[Passage]

============================================================

Given this reality, it is no surprise that the poorest fifth of Scots are 3.5 times less likely to attend university than the top fifth. This is a significantly higher figure than in England, where the poorest fifth of people are 2.5 times less likely to go to university than the top fifth. The accompanying cost of university is just too big a discouragement.

We have an unfortunate situation, then, wherein higher education will remain an impossibility for many of our poorest citizens and a dead-weight of debt for the ones that can reach it- And this despite a policy that the SNP tell us has been brought in for the express benefit of working class youth.

The fact is, in their blind devotion to free tuition and only that, the SNP are wilfully ignoring the fact that what the poorest students also need are generous bursaries and
grants with which to fund their studies. We should not have a system where students from the most disadvantaged backgrounds end up with the largest amounts of student debt. If this is the case, and it sadly is, then social mobility is not something that really exists in Scotland. Once again, the privileged are given an easy ride, while the poor are left suffering.

We should not begin to despair, however. While it may be evident that the betterment of working class conditions cannot just be left to the policy decisions of bourgeois parties like the SNP, this has always been the case. Reformist politics, even if they try their hardest to make life better for the downtrodden, inevitably prove themselves to be incapable of properly doing so. 

The responsibility, rather, lies with the working class itself. If the current state of affairs does not benefit us, then we must organise and use our collective power to change society from the bottom up. Any positive change that has already been achieved has been done so through struggle against the establishment, and this is how it will be in the future. Thus, if actually effective living cost grants and bursaries are to be established, then it will require a mass movement of working class students to put them in place.

Every child has a right to higher education. Only we ourselves can make that right a reality.

============================================================

[Data]

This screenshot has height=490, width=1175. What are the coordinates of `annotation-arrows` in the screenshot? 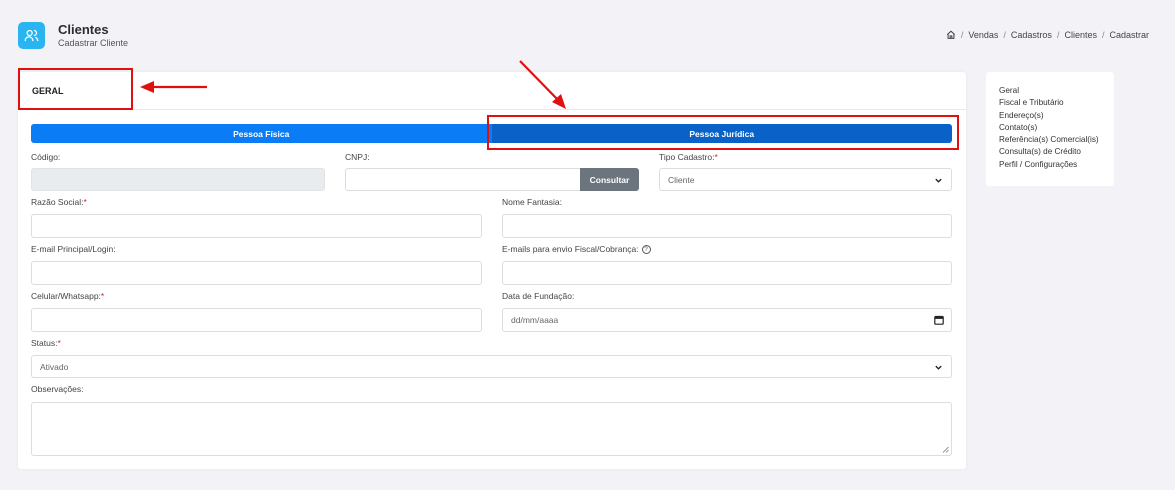 It's located at (353, 84).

============================================================

[Problem]
Can you set down, word for word, the part of the passage on Scottish university funding that opens with the words containing "We should not begin" and closes with "properly doing so."?

[Solution to this exercise]
We should not begin to despair, however. While it may be evident that the betterment of working class conditions cannot just be left to the policy decisions of bourgeois parties like the SNP, this has always been the case. Reformist politics, even if they try their hardest to make life better for the downtrodden, inevitably prove themselves to be incapable of properly doing so.